Princípio da Proporcionalidade
  É a garantia constitucional de todo ordemanento  jurídico, preconizando que deve existir uma proporcionalidade entre a gravidade do crime praticado e a sanção a ser aplicada. 
  O principio da proporcionalidade, como já era consagrado por Beccaria, foi recepcionado na nossa constituição, em vários dispositivos, tais como: exigência da individualização da pena(art 5º, XLVI), proibição de determinadas modalidades de sanções penais (art 5º, XLVII), admissão de maior rigor para infrações mais graves (art 5º, XLII, XLIII E XLIV).

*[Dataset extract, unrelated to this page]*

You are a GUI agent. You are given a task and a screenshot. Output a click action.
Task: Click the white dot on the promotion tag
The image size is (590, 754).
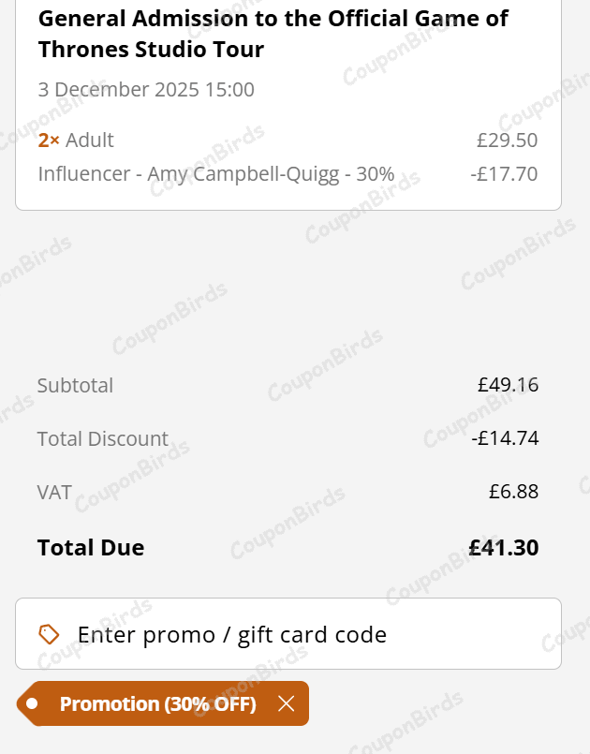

O principio da proporcionalidade e da razoabilidade não devem ser confundidos, embora estejam intimamente ligados e, em determinados aspectos, completamente identificados. Na verdade, há que se admitir que se trata de princípios fungíveis e que, por vezes, utiliza-se o termo “razoabilidade” para identificar o principio da proporcionalidade, a despeito de possuírem origens completamente distintas: o principio da proporcionalidade tem origem germânica, enquanto a razoabilidade resulta da construção jurisprudencial da suprema corte norte-americana. Razoável e aquilo que tem aptidão para garantir objetivos a que se propõe, sem contudo, representar excesso algum.
 A razoabilidade exerce função controladora da aplicação dos princípios da proporcionalidade. Com efeito, é preciso perquirir se, nas circunstâncias, é possível adotar outra medida ou outro meio menos desvantajoso e menos grave para o cidadão.
 Para a aplicação da pena proporcionalmente adequada, a dogmática penal socorre-se também da culpabilidade, aqui não como fundamento da pena, mas como limite desta;nas excludentes de criminalidade ou causas justificadoras igualmente se fazem presentes os princípios não apenas da proporcionalidade, como também da razoabilidade.
 Para concluir, com base no princípio da proporcionalidade é que se pode afirmar que um sistema penal somente estará justificado quando a soma das violências e punições arbitrárias – que ele pode prevenir, for superior à das violências constituidas pelas penas que cominar. Enfim, e indispensável que os direitos fundamentais do cidadão sejam considerados indisponíveis (e intocáveis), afastados da livre disposição do Estado, que alem de respeitá-los, deve garanti-los.